1987). Haggans failed to bring forth any evidence regarding whether he could have obtained contents
coverage or what else he would have done. If no insurance could have been obtained, then a duty to
procure insurance could not have been breached. Therefore, no genuine issue of material fact exists as to a
breach of duty to procure insurance. Even if Price breached the duty, Haggans failed to set forth any issue
as to causation of injury. Accordingly, summary judgment was appropriate.
II. WHETHER THE CIRCUIT COURT ERRED IN GRANTING SUMMARY
JUDGMENT IN FAVOR OF STATE FARM FIRE AND CASUALTY COMPANY AND
STATE FARM GENERAL INSURANCE COMPANY.
¶11. Haggans argues that State Farm is liable for its agent's (Price's) actions under the doctrine of
respondeat superior. State Farm argues as the type of coverage did not exist, then it cannot be liable.

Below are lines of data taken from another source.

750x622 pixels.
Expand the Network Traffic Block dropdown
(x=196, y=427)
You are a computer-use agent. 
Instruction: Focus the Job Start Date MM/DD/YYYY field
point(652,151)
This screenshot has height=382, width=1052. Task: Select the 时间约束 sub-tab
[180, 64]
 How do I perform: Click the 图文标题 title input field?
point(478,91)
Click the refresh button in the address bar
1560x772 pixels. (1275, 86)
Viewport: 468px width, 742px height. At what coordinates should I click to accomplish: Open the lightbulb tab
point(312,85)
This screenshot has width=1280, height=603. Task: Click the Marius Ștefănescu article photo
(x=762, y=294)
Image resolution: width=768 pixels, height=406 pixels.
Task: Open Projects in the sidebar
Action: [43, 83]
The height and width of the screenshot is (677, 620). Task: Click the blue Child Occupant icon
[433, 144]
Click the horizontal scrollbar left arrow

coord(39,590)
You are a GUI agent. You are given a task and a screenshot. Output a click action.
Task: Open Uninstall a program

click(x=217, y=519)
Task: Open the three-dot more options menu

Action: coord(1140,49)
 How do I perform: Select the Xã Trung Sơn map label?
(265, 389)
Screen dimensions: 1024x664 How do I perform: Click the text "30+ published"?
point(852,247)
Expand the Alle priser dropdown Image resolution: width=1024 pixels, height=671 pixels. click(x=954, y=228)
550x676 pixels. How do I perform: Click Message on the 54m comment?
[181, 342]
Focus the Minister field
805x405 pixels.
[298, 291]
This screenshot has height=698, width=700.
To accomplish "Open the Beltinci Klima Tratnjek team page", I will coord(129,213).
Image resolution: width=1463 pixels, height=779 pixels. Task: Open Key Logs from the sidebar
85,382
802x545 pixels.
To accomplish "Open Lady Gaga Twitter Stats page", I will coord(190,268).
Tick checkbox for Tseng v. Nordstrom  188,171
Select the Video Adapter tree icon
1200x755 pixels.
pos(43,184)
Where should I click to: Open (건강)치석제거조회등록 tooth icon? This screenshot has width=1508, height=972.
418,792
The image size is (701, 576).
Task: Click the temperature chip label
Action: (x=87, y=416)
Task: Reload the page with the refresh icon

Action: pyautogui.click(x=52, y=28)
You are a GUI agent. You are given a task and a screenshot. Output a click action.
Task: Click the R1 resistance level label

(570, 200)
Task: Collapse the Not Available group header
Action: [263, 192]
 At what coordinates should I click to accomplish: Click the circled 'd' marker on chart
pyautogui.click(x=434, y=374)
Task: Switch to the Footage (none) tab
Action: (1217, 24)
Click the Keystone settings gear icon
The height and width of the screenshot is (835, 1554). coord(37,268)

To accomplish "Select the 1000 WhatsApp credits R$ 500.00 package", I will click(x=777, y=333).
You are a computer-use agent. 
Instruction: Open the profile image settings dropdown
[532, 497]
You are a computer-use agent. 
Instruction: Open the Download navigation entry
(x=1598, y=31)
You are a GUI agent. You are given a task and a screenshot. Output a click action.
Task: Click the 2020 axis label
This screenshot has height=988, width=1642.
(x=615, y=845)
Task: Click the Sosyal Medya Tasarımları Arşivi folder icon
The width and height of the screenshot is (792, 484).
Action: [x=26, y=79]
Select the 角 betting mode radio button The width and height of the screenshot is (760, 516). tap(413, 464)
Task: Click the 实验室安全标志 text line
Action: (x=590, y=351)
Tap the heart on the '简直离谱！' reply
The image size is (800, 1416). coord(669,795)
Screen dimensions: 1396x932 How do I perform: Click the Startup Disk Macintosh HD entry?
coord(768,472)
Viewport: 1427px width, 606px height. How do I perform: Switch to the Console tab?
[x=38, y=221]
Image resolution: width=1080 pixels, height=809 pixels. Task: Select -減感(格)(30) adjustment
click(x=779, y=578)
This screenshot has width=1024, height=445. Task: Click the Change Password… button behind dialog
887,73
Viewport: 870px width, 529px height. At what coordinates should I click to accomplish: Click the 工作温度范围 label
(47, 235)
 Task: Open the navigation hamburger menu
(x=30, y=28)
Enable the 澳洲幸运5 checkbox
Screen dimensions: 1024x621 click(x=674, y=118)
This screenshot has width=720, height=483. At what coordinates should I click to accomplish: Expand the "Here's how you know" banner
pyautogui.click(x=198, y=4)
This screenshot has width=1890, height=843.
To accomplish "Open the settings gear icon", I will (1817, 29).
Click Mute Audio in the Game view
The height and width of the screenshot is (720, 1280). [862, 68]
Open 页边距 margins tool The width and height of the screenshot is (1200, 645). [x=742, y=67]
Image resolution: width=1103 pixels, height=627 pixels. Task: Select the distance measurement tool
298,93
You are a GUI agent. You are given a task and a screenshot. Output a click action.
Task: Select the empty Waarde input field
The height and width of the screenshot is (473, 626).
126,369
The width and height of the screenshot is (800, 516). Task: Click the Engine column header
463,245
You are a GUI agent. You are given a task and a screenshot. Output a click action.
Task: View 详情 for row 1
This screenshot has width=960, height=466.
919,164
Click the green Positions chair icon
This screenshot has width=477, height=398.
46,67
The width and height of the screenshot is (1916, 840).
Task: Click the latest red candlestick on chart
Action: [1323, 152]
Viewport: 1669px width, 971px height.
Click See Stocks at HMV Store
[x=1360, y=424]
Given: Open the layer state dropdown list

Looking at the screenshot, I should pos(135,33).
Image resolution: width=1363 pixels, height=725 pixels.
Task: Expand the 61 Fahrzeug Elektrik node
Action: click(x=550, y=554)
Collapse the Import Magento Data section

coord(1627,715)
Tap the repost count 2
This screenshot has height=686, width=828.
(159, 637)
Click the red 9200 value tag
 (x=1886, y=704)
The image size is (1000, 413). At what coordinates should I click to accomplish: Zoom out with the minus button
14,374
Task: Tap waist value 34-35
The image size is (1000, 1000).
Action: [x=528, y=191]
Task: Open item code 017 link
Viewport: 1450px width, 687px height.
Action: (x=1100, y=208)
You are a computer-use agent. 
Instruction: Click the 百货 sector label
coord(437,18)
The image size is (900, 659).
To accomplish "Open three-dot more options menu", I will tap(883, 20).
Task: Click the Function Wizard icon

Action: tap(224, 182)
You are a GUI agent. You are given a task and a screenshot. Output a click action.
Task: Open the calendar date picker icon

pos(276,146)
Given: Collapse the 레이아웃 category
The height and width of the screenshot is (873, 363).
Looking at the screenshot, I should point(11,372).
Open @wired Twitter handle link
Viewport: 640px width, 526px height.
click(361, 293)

However, the Mississippi Supreme Court has stated that:
Although the precise issue of whether an agent can bind an insurer to coverage the insurer is not
authorized to give has not previously been addressed, it is well settled that an insurer is liable for
actions of its agents within the scope of the agent's actual or apparent authority.
Dixie Ins. Co. v. Mooneyhan, 684 So. 2d 574, 583 (Miss. 1996). In accordance with the principles of
agency, the acts of its agents can bind an insurer. Andrew Jackson Life Ins. Co. v. Williams, 566 So. 2d
1172, 1180 (Miss. 1990).
¶12. However, as we have found that Price did not breach any duty owed to Haggans, it therefore naturally
follows that State Farm has no liability. Accordingly, the grant of summary judgment in favor of State Farm
is affirmed.
¶13. THE JUDGMENT OF THE CIRCUIT COURT OF TATE COUNTY IS AFFIRMED.
COSTS OF THIS APPEAL ARE ASSESSED TO THE APPELLANT.
McMILLIN, C.J., KING AND SOUTHWICK, P.JJ., BRIDGES, THOMAS, LEE,
IRVING, MYERS AND CHANDLER, JJ., CONCUR.